Problem to work on: Please continue the abstract below on retribution in two plays, starting after its last sentence.

Provided passage:
★ ★ ★ ★ ★ ★ ★

Injustice and Retribution in “Murder” and “Death and the Maiden”

Abstract

This essay is a comparison of the concept of retribution in two plays: Hanoch Levin’s “Murder and Ariel Dorfman’s “Death and the Maiden”. It explores the injustices suffered by two characters: a Palestinian father who has his son murdered by Israeli soldiers and a Chilean woman who is kidnapped and tortured during the military dictatorship. The psychological motivations of both characters are uncovered. They practice retribution of their traumas in different ways: the former through violent vengeance and the latter through an unofficial trial to expose the truth. The first involves irrational emotions and lies, while the other involves a rational ordered justice and truth. They lead to very different results: one with cyclical violence and a failure to achieve a real peace, and another with a peaceful transition to normalcy. Both situations reflect the real historical contexts that they are part of: while Chile’s military dictatorship no longer exists, the Israeli-Palestinian conflict is ongoing.

★ ★ ★ ★ ★ ★ ★

(Dataset excerpt)
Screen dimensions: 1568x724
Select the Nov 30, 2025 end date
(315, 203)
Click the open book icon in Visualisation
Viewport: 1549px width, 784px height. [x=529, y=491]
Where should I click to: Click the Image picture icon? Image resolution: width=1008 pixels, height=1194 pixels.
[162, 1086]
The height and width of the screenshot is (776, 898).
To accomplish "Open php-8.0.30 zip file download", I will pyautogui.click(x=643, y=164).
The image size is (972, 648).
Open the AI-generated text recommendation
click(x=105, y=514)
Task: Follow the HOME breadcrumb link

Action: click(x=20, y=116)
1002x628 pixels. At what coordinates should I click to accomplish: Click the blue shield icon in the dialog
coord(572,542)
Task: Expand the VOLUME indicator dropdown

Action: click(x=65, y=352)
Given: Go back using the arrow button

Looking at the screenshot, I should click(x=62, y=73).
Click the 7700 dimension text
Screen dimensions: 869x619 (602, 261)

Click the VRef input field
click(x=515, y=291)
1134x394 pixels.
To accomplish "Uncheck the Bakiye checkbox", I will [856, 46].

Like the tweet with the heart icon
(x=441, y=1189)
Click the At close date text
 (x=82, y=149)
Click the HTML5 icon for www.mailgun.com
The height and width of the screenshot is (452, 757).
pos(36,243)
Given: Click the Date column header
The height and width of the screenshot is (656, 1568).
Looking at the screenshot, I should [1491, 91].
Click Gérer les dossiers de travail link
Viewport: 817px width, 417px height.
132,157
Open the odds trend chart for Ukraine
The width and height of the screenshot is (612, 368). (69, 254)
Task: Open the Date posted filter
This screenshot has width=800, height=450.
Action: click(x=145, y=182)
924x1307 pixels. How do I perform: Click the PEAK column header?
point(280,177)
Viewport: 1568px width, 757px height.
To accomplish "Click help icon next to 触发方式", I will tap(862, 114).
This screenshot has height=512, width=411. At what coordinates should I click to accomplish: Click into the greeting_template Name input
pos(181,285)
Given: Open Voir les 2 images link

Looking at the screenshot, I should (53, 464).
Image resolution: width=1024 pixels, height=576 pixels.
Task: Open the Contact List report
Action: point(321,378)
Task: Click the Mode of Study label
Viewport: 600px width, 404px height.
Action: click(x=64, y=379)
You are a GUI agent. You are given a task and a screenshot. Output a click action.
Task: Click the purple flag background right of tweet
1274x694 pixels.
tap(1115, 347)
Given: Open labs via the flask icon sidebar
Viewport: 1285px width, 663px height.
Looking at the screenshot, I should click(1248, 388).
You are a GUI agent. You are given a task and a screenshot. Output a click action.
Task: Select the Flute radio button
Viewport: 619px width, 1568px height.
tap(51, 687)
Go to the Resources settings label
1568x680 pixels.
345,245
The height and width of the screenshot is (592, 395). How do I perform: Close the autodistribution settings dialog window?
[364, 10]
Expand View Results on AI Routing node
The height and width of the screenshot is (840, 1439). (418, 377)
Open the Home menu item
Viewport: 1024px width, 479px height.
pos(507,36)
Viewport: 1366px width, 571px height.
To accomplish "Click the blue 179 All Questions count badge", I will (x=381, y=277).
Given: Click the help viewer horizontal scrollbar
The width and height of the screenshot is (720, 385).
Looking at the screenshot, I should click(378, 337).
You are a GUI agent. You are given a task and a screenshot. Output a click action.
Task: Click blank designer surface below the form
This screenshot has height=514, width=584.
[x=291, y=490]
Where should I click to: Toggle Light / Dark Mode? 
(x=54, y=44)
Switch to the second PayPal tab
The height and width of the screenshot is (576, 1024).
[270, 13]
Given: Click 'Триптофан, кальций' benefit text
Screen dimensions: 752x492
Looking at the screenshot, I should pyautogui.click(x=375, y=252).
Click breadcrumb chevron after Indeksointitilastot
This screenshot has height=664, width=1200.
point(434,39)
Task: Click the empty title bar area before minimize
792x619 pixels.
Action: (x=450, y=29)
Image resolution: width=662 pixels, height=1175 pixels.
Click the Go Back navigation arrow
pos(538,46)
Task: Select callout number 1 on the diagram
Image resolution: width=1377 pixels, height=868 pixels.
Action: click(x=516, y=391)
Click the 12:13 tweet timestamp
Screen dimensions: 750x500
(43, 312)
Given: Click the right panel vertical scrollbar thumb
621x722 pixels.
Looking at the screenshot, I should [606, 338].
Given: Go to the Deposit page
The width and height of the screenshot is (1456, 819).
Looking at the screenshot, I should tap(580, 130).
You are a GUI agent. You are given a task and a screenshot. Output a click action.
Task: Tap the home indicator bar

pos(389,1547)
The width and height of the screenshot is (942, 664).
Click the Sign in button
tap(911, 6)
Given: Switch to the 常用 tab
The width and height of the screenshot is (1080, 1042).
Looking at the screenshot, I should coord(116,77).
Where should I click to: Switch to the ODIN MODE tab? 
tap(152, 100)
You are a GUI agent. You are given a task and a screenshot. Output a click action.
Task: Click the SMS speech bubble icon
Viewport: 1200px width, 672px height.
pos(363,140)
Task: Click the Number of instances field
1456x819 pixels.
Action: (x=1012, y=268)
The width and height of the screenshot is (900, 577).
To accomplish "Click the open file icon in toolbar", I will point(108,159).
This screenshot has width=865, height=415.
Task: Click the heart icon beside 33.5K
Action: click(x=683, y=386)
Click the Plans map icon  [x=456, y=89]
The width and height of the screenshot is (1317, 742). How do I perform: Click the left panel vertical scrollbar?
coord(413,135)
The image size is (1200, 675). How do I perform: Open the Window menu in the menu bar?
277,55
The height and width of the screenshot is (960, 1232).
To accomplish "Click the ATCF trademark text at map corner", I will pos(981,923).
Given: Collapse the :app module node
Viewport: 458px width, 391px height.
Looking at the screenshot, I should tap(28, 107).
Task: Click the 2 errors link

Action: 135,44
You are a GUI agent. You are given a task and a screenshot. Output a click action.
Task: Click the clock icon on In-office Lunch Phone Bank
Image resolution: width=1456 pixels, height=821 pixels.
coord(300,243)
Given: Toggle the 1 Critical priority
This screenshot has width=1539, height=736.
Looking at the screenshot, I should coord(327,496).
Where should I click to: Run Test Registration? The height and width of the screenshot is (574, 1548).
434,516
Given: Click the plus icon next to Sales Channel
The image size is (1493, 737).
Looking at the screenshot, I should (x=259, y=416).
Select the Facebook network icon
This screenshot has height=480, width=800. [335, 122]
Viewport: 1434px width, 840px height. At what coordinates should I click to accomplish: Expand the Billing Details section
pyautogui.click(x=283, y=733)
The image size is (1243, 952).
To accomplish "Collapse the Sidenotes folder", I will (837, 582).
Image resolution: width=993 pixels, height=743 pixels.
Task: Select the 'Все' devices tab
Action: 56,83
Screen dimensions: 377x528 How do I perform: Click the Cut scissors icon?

★ ★ ★ ★ ★ ★ ★

Solved problem:
Keywords: Retribution, Cyclical violence, Trauma

Hanoch Levin’s play Murder and Ariel Dorfman’s Death of the Maiden may seem like very different plays. After all, they are set in very different contexts: the first in the Israeli-Palestinian conflict and the second in the aftermath of Pinochet’s Chile. Vengeance and violence are part of the story in both plays, but while in Murder it is ongoing and cyclical, in Death and the Maiden it has passed and the revelation of the truth and forgiveness allow it to end, showing the power of forgiveness for ending a conflict and contrasting vengeance with justice. Both a Palestinian man and Paulina Salas have been wronged as part of violent episodes in their countries. However, the Palestinian man takes vengeance and sets off a cycle of violence. Paulina on the other hand gets some justice through the recording of the truth but otherwise forgives and lets her grudge go. So both plays take different paths on the question of retribution.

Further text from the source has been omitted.